- [Input]:
Start of Block

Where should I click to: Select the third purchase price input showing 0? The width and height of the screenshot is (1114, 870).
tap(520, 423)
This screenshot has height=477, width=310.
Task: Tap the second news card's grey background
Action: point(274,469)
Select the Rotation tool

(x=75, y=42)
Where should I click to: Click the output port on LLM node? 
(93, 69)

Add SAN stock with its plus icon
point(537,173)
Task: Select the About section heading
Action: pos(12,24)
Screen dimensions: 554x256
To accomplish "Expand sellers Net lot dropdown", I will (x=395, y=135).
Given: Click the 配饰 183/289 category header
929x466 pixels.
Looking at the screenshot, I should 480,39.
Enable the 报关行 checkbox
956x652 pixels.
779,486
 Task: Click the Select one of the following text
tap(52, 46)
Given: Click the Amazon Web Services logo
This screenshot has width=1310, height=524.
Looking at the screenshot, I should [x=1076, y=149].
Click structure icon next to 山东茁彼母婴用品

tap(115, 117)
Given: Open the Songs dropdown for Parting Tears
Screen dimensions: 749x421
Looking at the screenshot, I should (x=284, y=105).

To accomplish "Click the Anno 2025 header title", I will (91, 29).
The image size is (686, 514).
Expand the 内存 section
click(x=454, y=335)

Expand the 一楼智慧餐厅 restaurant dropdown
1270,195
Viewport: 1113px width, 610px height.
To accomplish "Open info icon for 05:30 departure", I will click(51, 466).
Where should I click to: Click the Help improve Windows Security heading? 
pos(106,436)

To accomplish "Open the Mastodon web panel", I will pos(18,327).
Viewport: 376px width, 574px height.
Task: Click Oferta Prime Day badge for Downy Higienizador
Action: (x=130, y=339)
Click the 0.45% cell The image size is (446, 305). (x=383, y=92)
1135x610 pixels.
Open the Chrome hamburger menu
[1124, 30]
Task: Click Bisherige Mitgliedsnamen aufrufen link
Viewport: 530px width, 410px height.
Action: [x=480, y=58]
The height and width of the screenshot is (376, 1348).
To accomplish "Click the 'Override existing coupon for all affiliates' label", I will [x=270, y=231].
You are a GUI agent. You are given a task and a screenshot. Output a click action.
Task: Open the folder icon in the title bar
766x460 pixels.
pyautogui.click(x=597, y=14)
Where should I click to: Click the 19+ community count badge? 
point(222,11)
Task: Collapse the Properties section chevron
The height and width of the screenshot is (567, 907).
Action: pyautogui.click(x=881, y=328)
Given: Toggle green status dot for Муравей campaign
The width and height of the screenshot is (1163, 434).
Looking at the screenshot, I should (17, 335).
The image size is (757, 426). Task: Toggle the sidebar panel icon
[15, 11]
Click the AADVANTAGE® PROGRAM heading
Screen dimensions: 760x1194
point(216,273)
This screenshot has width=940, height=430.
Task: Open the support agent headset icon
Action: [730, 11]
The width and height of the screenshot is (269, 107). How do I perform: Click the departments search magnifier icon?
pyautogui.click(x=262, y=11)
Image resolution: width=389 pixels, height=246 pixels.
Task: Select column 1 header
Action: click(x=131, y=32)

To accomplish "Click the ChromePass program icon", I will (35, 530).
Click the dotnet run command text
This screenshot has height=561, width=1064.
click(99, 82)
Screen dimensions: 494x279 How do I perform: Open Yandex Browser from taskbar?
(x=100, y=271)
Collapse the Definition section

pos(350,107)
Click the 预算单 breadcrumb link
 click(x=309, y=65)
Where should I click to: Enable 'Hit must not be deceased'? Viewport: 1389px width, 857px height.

End of Block

- [Exercise prompt]: Write out the whole listing verbatim.

- [Answer to this exercise]:
Where should I click to: Select the third purchase price input showing 0? The width and height of the screenshot is (1114, 870).
tap(520, 423)
This screenshot has height=477, width=310.
Task: Tap the second news card's grey background
Action: point(274,469)
Select the Rotation tool

(x=75, y=42)
Where should I click to: Click the output port on LLM node? 
(93, 69)

Add SAN stock with its plus icon
point(537,173)
Task: Select the About section heading
Action: pos(12,24)
Screen dimensions: 554x256
To accomplish "Expand sellers Net lot dropdown", I will (x=395, y=135).
Given: Click the 配饰 183/289 category header
929x466 pixels.
Looking at the screenshot, I should 480,39.
Enable the 报关行 checkbox
956x652 pixels.
779,486
 Task: Click the Select one of the following text
tap(52, 46)
Given: Click the Amazon Web Services logo
This screenshot has width=1310, height=524.
Looking at the screenshot, I should [x=1076, y=149].
Click structure icon next to 山东茁彼母婴用品

tap(115, 117)
Given: Open the Songs dropdown for Parting Tears
Screen dimensions: 749x421
Looking at the screenshot, I should (x=284, y=105).

To accomplish "Click the Anno 2025 header title", I will (91, 29).
The image size is (686, 514).
Expand the 内存 section
click(x=454, y=335)

Expand the 一楼智慧餐厅 restaurant dropdown
1270,195
Viewport: 1113px width, 610px height.
To accomplish "Open info icon for 05:30 departure", I will click(51, 466).
Where should I click to: Click the Help improve Windows Security heading? 
pos(106,436)

To accomplish "Open the Mastodon web panel", I will pos(18,327).
Viewport: 376px width, 574px height.
Task: Click Oferta Prime Day badge for Downy Higienizador
Action: (x=130, y=339)
Click the 0.45% cell The image size is (446, 305). (x=383, y=92)
1135x610 pixels.
Open the Chrome hamburger menu
[1124, 30]
Task: Click Bisherige Mitgliedsnamen aufrufen link
Viewport: 530px width, 410px height.
Action: [x=480, y=58]
The height and width of the screenshot is (376, 1348).
To accomplish "Click the 'Override existing coupon for all affiliates' label", I will [x=270, y=231].
You are a GUI agent. You are given a task and a screenshot. Output a click action.
Task: Open the folder icon in the title bar
766x460 pixels.
pyautogui.click(x=597, y=14)
Where should I click to: Click the 19+ community count badge? 
point(222,11)
Task: Collapse the Properties section chevron
The height and width of the screenshot is (567, 907).
Action: pyautogui.click(x=881, y=328)
Given: Toggle green status dot for Муравей campaign
The width and height of the screenshot is (1163, 434).
Looking at the screenshot, I should (17, 335).
The image size is (757, 426). Task: Toggle the sidebar panel icon
[15, 11]
Click the AADVANTAGE® PROGRAM heading
Screen dimensions: 760x1194
point(216,273)
This screenshot has width=940, height=430.
Task: Open the support agent headset icon
Action: [730, 11]
The width and height of the screenshot is (269, 107). How do I perform: Click the departments search magnifier icon?
pyautogui.click(x=262, y=11)
Image resolution: width=389 pixels, height=246 pixels.
Task: Select column 1 header
Action: click(x=131, y=32)

To accomplish "Click the ChromePass program icon", I will (35, 530).
Click the dotnet run command text
This screenshot has height=561, width=1064.
click(99, 82)
Screen dimensions: 494x279 How do I perform: Open Yandex Browser from taskbar?
(x=100, y=271)
Collapse the Definition section

pos(350,107)
Click the 预算单 breadcrumb link
 click(x=309, y=65)
Where should I click to: Enable 'Hit must not be deceased'? Viewport: 1389px width, 857px height.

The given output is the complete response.